L’evasione di necessità è un fenomeno che riguarda i contribuenti che non ottemperano agli obblighi tributari in ragione di difficoltà economico-finanziarie, e per i quali si potrebbe ipotizzare una depenalizzazione. Secondo uno studio dell’economista Richard Murphy, direttore di “Tax Research”, l’evasione fiscale in Italia supera i 180 miliardi di euro l’anno, tra i primi posti in Europa. Un fenomeno che oltre al mancato gettito nelle casse dello Stato (con conseguenze sul Pil e debito pubblico), frena la crescita, altera il mercato e la concorrenza, erode risorse per le politiche sociali. Una piaga per l’economia, di cui oggi si conosce anche la distribuzione territoriale, le aree più a rischio (Sicilia, Calabria, Campania) dove l’alta pericolosità fiscale e sociale si sposa con un bassissimo tenore di vita; le metropoli Roma e Milano; alcune provincie dei grandi centri produttivi Cuneo, Brescia, Cremona, Torino: in tutto 9,4 milioni di cittadini che non pagano o pagano solo in parte le tasse. Insomma, chi non subisce la ritenuta alla fonte e può evadere non ci sta troppo a pensare. E così sottrae al Fisco, in media, ben più di un terzo dell’imposta che dovrebbe pagare, con punte di due terzi e oltre.
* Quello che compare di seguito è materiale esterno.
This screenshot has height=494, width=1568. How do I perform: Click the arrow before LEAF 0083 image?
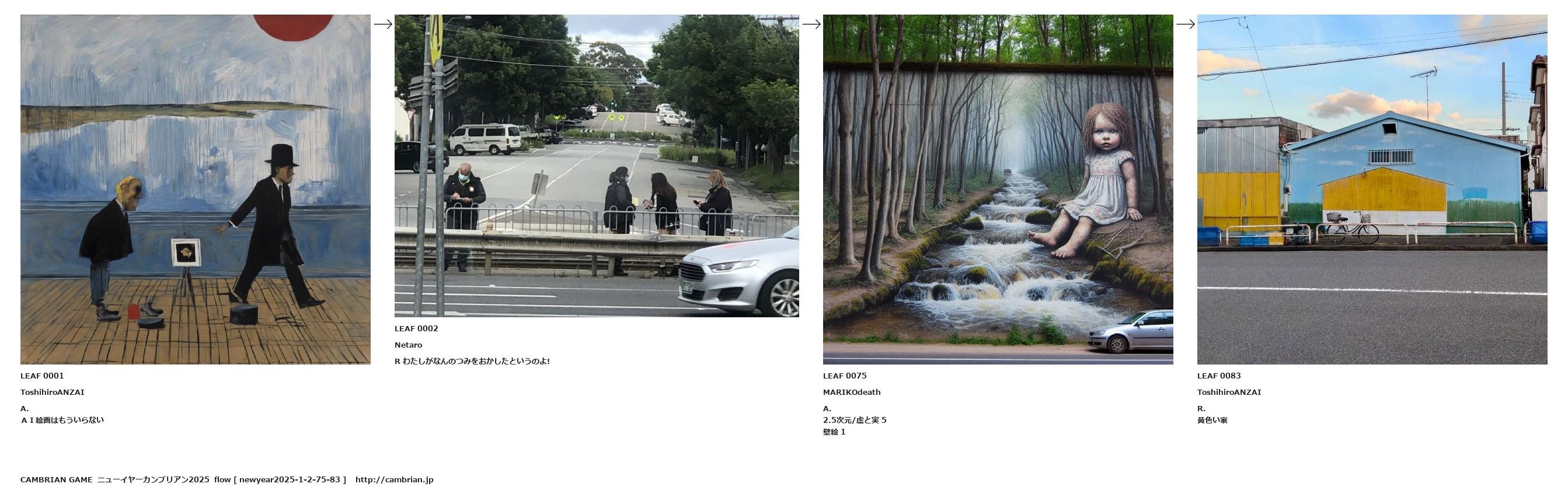pyautogui.click(x=1185, y=24)
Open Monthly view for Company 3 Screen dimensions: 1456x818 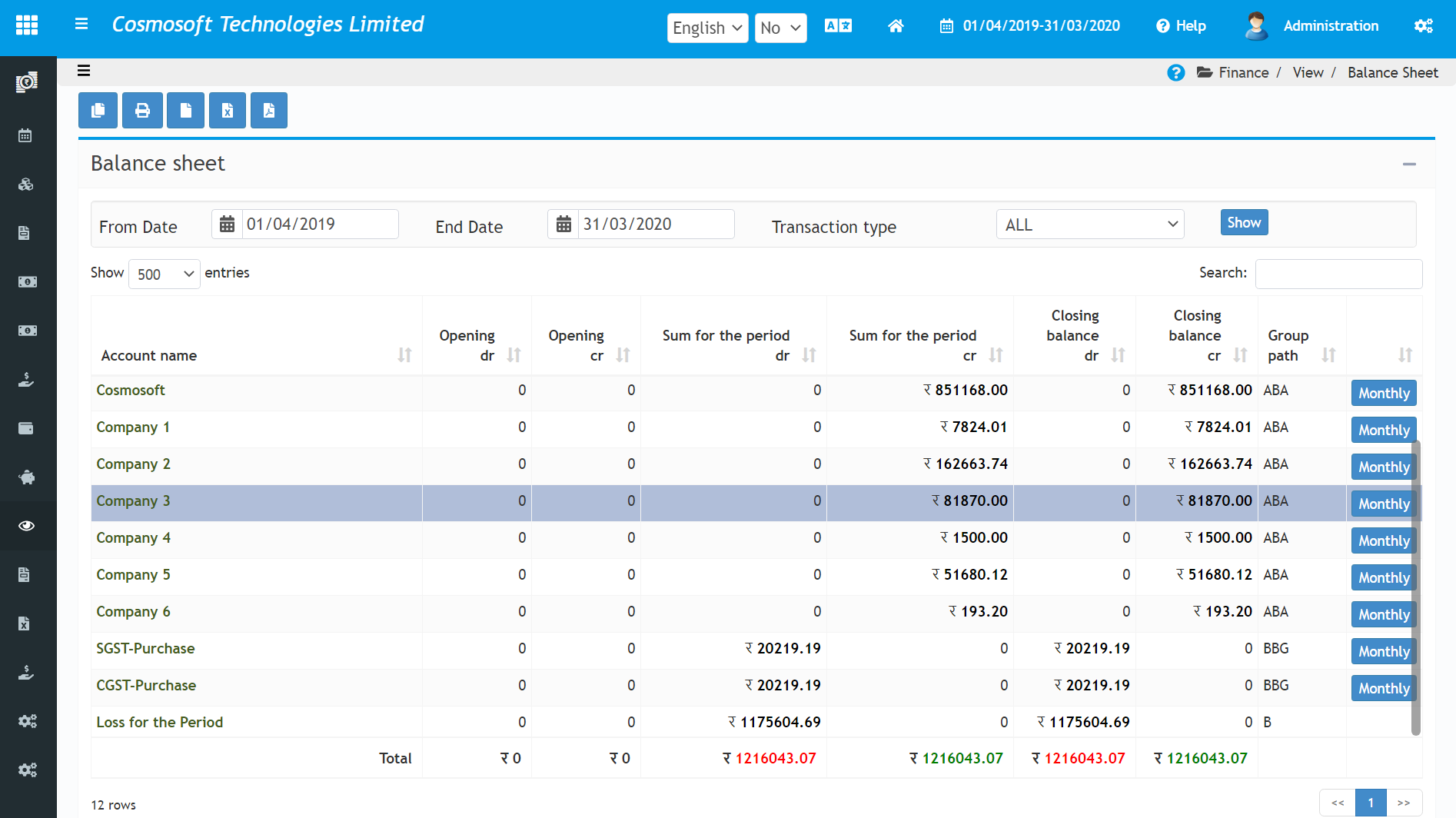pyautogui.click(x=1383, y=504)
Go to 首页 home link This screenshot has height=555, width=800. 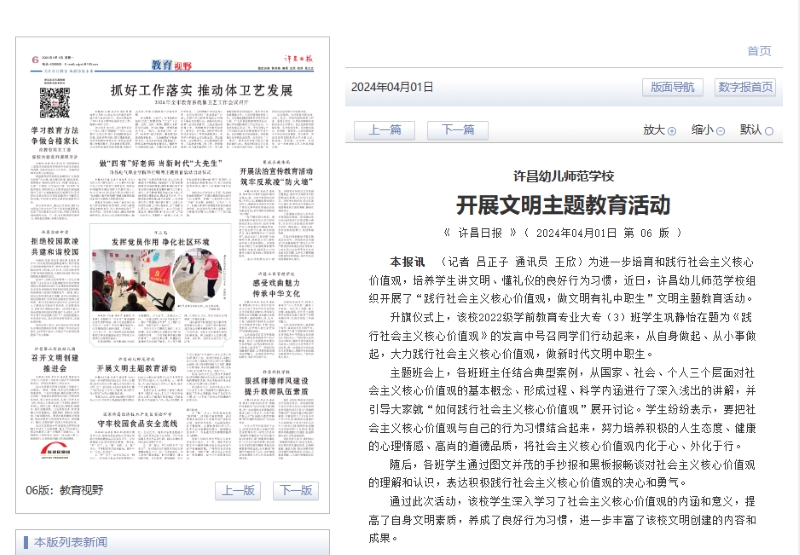(759, 51)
Rispetto all’evasione fiscale stimata, solo il 7 % è recuperato dalla Guardia di Finanza che sin’ora ha individuato 3.000 evasori totali e circa 17 miliardi di euro frodati allo Stato. Intanto l’Organizzazione per la Cooperazione e lo Sviluppo Economico (Ocse) ci bacchetta e, nell’ultimo rapporto “going for growth” 2014, rileva la necessità che l’Italia migliori l’efficienza del fisco e combatta in maniera energica l’evasione fiscale riducendo nel frattempo la pressione fiscale sui bassi redditi da lavoro. La lotta all’evasione fiscale, oltre a consentire un incremento di gettito determinerebbe anche una riduzione delle uscite considerando i costi sostenuti per contrastare il fenomeno: solo l’Agenzia delle Entrate costa 3,3 miliardi di euro che sarebbero in parte recuperabili.

Il Governo Renzi sta mettendo in campo interventi per la revisione del fisco e tra questi la definizione di strategie di contrasto all’evasione fiscale e contributiva e l’istituzione del Fondo per la riduzione strutturale della pressione fiscale. Staremo a vedere. Nei paesi dove i servizi pubblici funzionano tutti, indistintamente, che si tratti di ospedali o di scuole, di strade o di rifiuti, di servizi sociali o di trasporti pubblici; nei Paesi dove la risposta dello Stato è pronta, efficiente ed efficace, tutti pagano le tasse. In questi Paesi il senso dello Stato e il senso di nazionalismo sono valori fondamentali della società civile in Italia, invece, ormai tutto questo manca da molto, troppo tempo.